Though some lakes are busy with snowmobile traffic in the winter, this corner of Lake Ossie was almost snowmobile free. It was quiet up there and most of the time we felt like we had the whole lake to ourselves. We had a great time. We talked. We attempted ice fishing. We read books. We ate and talked some more. We relaxed. We had fun.

And I snowshoed.
Four times in two days!

On Saturday, Day 29 of my 30 Days of Snowshoeing, I snowshoed out to an island where I found signs of deer and places where they had bedded down. I found a rope swing and managed to swing on it a few times though I had to hold my snowshoed feet way up in the air so they wouldn't hit the ice. I'm sure I looked ridiculous but I didn't care.
Owen joined me on a second trip to the island. We followed deer paths through the snow and talked. We never once talked about work or household tasks left undone. We simply enjoyed our time together in the great outdoors.

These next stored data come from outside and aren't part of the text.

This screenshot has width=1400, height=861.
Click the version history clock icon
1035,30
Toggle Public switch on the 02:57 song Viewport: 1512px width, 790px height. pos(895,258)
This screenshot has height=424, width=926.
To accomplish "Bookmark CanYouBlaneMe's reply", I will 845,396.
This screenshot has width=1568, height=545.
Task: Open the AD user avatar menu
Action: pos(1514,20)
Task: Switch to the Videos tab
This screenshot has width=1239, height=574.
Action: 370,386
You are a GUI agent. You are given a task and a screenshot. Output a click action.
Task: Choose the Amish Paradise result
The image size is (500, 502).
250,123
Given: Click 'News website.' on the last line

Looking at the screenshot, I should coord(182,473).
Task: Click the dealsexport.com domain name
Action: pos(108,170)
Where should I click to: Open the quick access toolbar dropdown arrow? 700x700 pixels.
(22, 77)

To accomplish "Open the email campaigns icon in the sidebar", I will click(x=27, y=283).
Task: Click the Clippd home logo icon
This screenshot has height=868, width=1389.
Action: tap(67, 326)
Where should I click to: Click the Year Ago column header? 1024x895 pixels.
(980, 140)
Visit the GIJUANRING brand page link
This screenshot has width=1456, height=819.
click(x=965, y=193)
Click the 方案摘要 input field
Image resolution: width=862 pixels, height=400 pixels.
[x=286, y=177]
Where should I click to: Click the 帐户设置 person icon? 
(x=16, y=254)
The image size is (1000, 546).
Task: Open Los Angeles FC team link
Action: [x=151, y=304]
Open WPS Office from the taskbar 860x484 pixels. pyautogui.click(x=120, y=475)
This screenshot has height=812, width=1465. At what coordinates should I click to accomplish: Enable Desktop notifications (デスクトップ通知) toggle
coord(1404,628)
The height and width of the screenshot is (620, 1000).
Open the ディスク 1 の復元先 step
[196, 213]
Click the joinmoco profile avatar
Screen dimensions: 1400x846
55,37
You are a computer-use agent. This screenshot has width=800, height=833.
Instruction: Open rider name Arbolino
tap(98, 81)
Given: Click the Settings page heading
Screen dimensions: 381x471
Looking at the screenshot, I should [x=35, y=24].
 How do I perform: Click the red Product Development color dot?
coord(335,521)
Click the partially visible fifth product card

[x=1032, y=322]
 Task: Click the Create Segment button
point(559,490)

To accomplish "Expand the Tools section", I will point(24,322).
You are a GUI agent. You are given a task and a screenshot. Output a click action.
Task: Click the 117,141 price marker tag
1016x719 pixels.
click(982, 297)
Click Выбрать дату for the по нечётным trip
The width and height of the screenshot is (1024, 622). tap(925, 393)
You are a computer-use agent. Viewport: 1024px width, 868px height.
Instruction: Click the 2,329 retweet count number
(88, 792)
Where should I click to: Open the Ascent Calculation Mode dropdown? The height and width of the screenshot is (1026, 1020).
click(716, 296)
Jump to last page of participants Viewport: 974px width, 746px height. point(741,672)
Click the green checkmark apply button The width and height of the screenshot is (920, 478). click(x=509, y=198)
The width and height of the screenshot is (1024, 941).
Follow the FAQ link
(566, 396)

On Sunday morning I woke before Owen and headed out on my snowshoes to "help" Paul bring in the portable ice house. Paul gave me tips on where to snowshoe in the surrounding woods so I trekked out and found deer tracks and prints of the feet of little woodland creatures. I took pictures of the trees, of the tracks, but I know they will never capture the real beauty of the woods. Nor will the pictures capture the way I felt - alone but still a part of my surroundings - or the sound that my snowshoes made while I walked through the silence and perfect snow.
Shortly before it was time to head home Rose said she wanted to snowshoe to the island with me. So we did. I showed her where the deer had been. The rope swing. We stopped to make snow angels on the lake. I helped Rose up and we walked hand in hand a bit then stopped to look at our ice fishing holes and observed our only catch of the weekend - a small clump of seaweed. We laughed as we remembered sitting out in the little ice house the night before. Of how we both were tired and decided to do synchronized ice fishing to stay awake and warm. Of how we giggled so much at our silly antics that we were sure we scared all the fish away.
All too soon it was time to head back. We needed to finish packing. To load the van. To drive the long way home and get on with our normal lives.

Can a life be normal again, though, after snowshoeing 30 days in a row? I suppose normal isn't the right word. Ordinary, perhaps? Average? It's not like snowshoeing 30 days in a row changed my life in some big way but doing it made me feel like I accomplished something big. Sticking to my goal, some of my friends tell me, helped them get out and exercise more. That makes me feel good. And maybe when a person sets a goal and keeps it life is never the same. I'm not really sure.
I do know, though, that every time I strapped on my snowshoes and got outside I felt wonderful. That I have a good memory from each of my 30 days of snowshoeing. And that my favorite memory was the few sweet moments on that 30th day when Rose and I snowshoed hand in hand.